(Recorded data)
══════════

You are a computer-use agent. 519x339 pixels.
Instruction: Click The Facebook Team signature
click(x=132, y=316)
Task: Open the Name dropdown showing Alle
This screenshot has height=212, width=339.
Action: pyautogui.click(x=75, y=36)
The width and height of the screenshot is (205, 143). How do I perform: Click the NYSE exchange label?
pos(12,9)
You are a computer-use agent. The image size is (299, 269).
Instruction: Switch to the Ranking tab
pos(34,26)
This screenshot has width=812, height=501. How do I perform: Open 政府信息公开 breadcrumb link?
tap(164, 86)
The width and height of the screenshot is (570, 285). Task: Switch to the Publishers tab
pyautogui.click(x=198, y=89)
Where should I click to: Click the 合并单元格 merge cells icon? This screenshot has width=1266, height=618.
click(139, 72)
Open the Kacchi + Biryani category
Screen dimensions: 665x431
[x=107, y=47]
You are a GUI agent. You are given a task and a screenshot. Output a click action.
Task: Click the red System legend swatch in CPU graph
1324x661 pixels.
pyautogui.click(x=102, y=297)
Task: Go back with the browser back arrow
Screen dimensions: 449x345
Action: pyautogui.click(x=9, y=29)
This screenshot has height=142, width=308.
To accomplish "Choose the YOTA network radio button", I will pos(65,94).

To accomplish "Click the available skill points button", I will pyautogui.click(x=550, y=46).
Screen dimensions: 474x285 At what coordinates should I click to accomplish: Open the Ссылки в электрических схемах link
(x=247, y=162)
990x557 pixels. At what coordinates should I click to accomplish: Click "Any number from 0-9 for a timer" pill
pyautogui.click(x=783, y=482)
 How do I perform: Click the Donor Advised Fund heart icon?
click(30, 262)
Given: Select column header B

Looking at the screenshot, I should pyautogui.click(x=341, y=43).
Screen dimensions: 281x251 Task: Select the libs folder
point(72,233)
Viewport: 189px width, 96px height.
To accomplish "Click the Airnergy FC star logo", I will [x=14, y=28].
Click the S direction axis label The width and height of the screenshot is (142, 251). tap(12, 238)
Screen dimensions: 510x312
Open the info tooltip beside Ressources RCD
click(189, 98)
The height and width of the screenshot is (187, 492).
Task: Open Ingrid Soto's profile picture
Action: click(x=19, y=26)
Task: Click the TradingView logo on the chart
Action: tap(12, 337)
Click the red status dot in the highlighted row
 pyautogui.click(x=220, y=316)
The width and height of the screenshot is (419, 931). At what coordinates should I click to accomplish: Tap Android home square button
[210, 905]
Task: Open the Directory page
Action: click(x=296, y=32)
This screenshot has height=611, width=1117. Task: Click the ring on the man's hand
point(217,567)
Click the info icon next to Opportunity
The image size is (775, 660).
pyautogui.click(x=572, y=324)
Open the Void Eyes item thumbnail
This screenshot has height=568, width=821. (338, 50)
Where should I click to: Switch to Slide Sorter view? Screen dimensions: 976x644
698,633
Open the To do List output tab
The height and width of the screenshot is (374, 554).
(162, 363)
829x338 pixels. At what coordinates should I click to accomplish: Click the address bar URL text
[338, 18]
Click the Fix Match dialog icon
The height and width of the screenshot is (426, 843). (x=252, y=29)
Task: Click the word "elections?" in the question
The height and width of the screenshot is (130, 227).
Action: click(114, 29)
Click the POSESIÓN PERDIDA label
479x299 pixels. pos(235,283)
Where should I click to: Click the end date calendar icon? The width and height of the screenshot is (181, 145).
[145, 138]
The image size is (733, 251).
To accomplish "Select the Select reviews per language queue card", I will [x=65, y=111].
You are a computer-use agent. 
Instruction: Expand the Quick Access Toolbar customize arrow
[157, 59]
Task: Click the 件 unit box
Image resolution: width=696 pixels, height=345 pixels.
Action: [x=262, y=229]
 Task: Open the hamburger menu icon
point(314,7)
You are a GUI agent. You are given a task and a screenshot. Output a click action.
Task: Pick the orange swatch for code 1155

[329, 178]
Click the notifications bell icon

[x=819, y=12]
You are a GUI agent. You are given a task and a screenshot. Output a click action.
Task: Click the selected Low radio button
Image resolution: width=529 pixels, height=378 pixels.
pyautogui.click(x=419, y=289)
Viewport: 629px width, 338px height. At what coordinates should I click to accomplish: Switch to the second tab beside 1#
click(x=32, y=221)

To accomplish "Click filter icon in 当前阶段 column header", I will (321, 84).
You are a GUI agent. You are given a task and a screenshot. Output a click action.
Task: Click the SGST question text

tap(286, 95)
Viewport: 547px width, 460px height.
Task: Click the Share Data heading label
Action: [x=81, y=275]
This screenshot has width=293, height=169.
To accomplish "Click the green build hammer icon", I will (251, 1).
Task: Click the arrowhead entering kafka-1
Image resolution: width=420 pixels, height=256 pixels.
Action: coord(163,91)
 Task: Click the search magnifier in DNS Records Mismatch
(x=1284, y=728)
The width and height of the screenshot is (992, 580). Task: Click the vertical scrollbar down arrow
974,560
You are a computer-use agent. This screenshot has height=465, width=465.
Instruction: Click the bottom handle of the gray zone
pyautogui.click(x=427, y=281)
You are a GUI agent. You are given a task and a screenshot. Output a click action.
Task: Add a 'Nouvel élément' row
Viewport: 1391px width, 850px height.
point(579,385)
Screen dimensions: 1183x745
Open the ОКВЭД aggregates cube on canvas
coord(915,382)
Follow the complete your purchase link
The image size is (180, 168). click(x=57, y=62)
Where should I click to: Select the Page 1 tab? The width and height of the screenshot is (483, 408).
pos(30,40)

══════════

INSTRUCTIONS TO FOLLOW >>
Set down exactly the line with "Task: Click the search" and each line after it up to the end of the records, adding nothing.

WRITTEN RESPONSE >>
 Task: Click the search magnifier in DNS Records Mismatch
(x=1284, y=728)
The width and height of the screenshot is (992, 580). Task: Click the vertical scrollbar down arrow
974,560
You are a computer-use agent. This screenshot has height=465, width=465.
Instruction: Click the bottom handle of the gray zone
pyautogui.click(x=427, y=281)
You are a GUI agent. You are given a task and a screenshot. Output a click action.
Task: Add a 'Nouvel élément' row
Viewport: 1391px width, 850px height.
point(579,385)
Screen dimensions: 1183x745
Open the ОКВЭД aggregates cube on canvas
coord(915,382)
Follow the complete your purchase link
The image size is (180, 168). click(x=57, y=62)
Where should I click to: Select the Page 1 tab? The width and height of the screenshot is (483, 408).
pos(30,40)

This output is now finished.